Foreign supermarket chains entering Australia’s grocery market may not be the straightforward solution some believe, according to retail experts. Prime Minister Anthony Albanese has invited the Emirati hypermarket chain LuLu Group to compete with established players like Coles and Woolworths as Australia negotiates a free-trade agreement with the United Arab Emirates. LuLu Hypermarket is one of the largest retail chains in the Middle East, operating over 250 outlets across the Gulf region and beyond. "I have encouraged [LuLu Group] to come to Australia … we need more competition in the Australian supermarket sector," Albanese stated in late September.

Despite the potential for increased competition, experts caution that entering the Australian market is complex. The UAE ranks second in median household income, while Australia is around eleventh, according to the World Population Review. This disparity suggests that local customers may have different spending habits. For instance, LuLu's prices for everyday items are generally higher than those at Australian supermarkets, with two liters of milk costing approximately $4.98 at LuLu compared to $3.20 at Woolworths and Coles.

In terms of eggs, LuLu offers a 10-pack for about $8.83, while Aldi provides a 12-pack for $6.19. Instant coffee is priced at $9.43 at LuLu, compared to $5.50 at Woolworths and Coles. For toilet paper, LuLu's eight-roll pack costs $7.72, while Coles offers a lower price of $4.60.

Retail expert Lisa Asher from the University of Sydney noted that Aldi, which entered the Australian market in 2001, took 24 years to establish around 600 stores, capturing less than 10 percent of the market. "This idea that it's easy to get market share when Aldi is one of the most innovative grocery retailing models that we have at the moment in the world … underestimates how hard and how long it takes to have an impact in the Australian market," Asher said.

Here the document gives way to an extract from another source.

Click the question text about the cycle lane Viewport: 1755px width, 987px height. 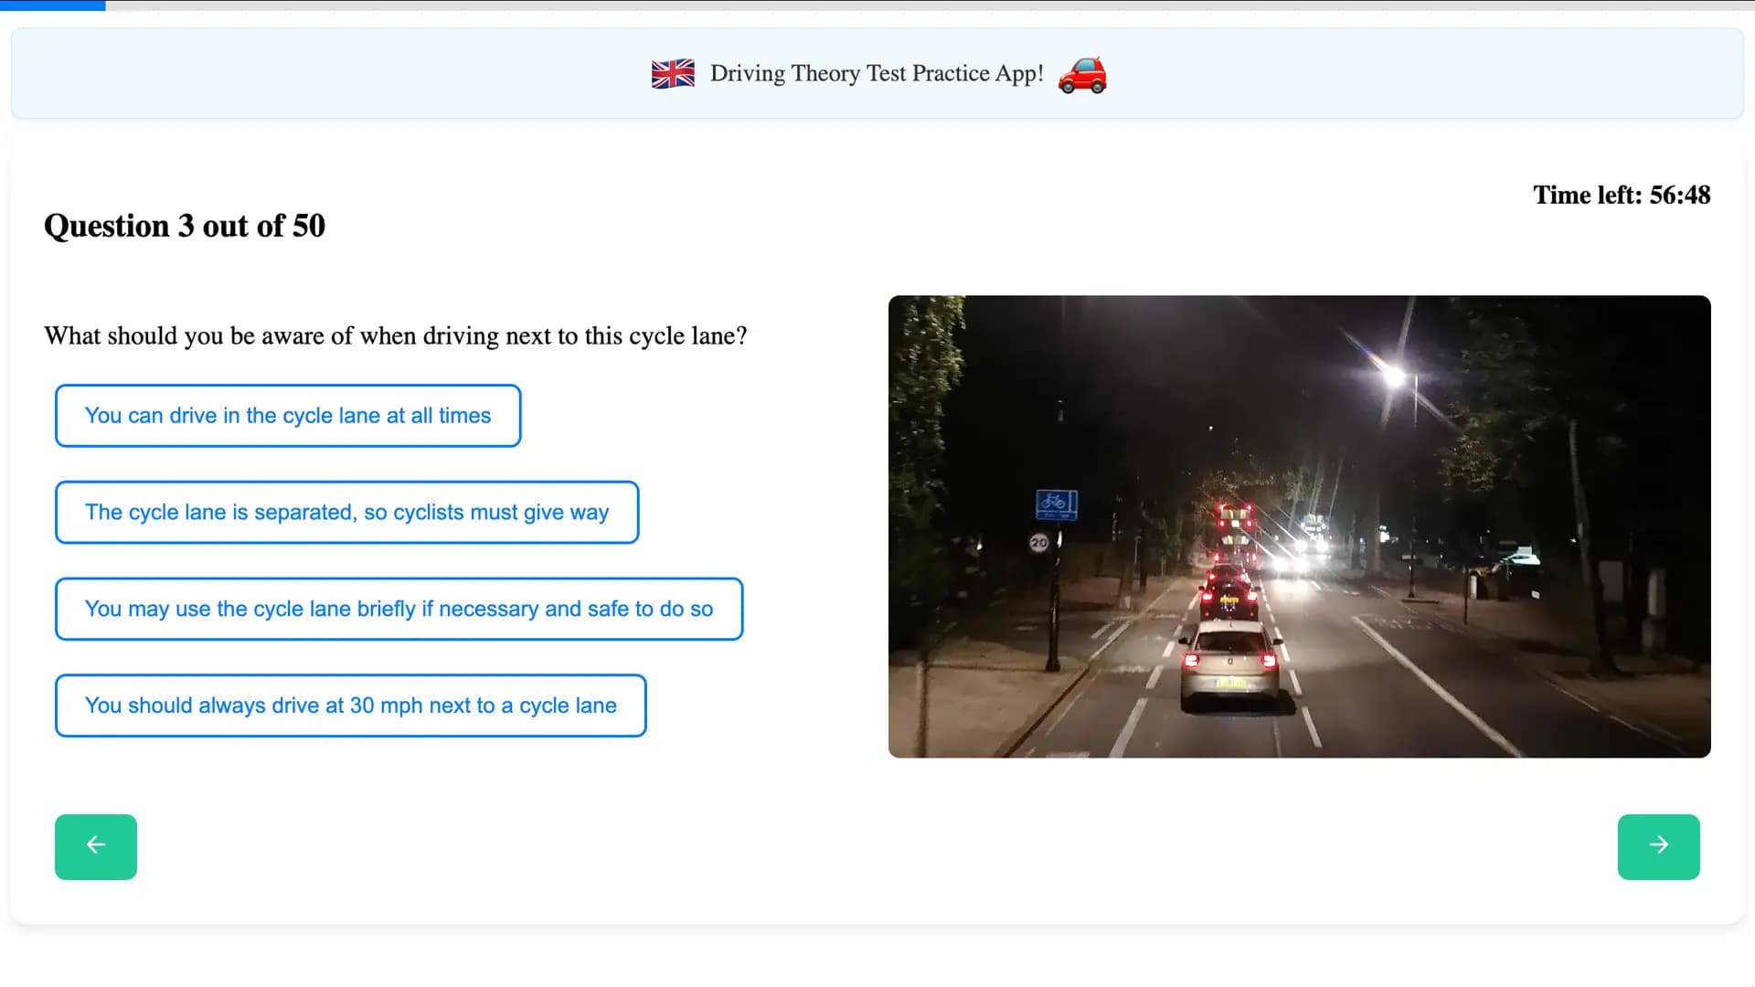395,335
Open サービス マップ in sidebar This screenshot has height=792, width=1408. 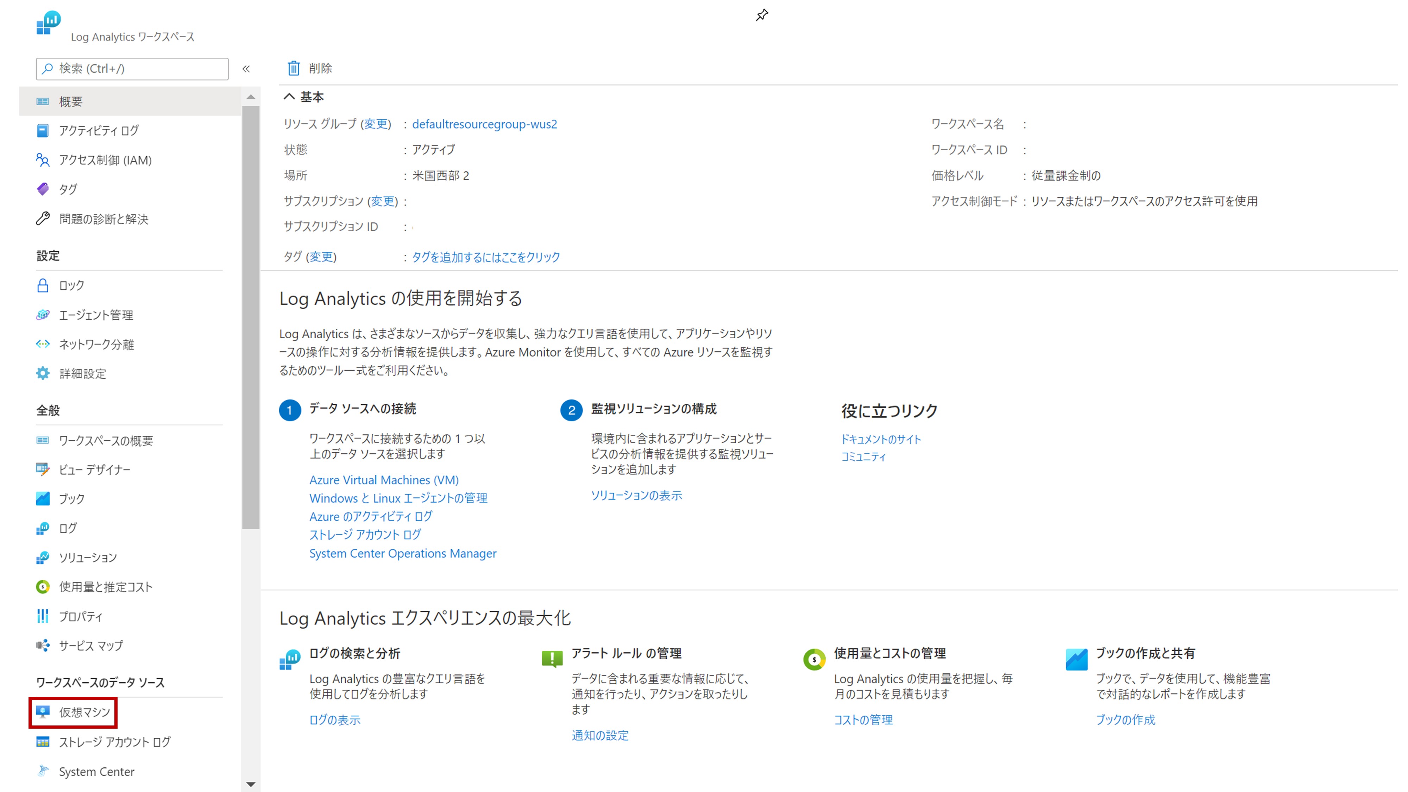91,646
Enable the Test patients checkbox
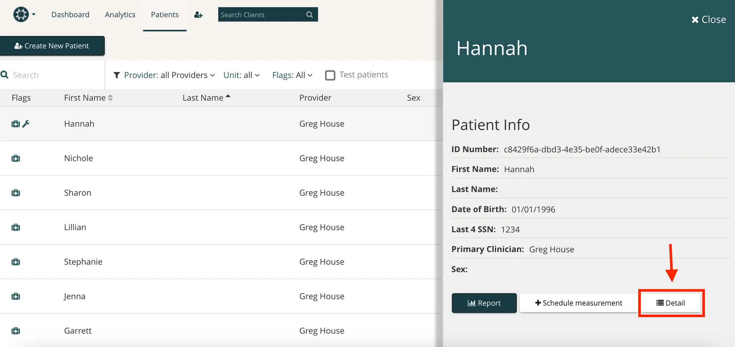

Barriers to entry in the Australian supermarket sector are significant, particularly in metropolitan areas. Finding suitable locations for new stores poses a challenge. Dr. Sanjoy Paul, a supply chain expert from the University of Technology Sydney, pointed out that German supermarket giant Kaufland abandoned its plans to enter Australia due to a lack of suitable sites. He noted that Woolworths has acquired over six hectares of land in a growing community west of Brisbane over 11 years, yet establishing a supermarket remains years away.

Asher added that LuLu's hypermarket model, which requires substantial space, complicates its entry into the Australian market. However, Dr. Paul mentioned that LuLu could benefit from existing relationships with Australian producers, as many already sell products in the UAE.

Prime Minister Albanese has dismissed proposals for divestiture laws aimed at breaking up major supermarket chains, stating that Australia is "not the old Soviet Union." He emphasized that he would not forcibly dismantle supermarket giants. Dr. Paul believes that addressing market concentration requires examining how major supermarkets interact with their suppliers rather than resorting to divestiture.

Asher argued that without divestiture powers, Coles and Woolworths face minimal competition. She highlighted that in 2000, Franklins held about 12.3 percent of Australia’s market share, while no single retailer outside of Coles and Woolworths currently exceeds 8 percent.

Experts suggest that the focus should shift from attracting large foreign chains to empowering local entrepreneurship. Asher referenced research on Western European retailers entering Eastern European markets post-Cold War, noting that homegrown businesses tend to endure longer. "Food is culture, and culture is contextual to that nation," she said, emphasizing the importance of local businesses in the grocery sector.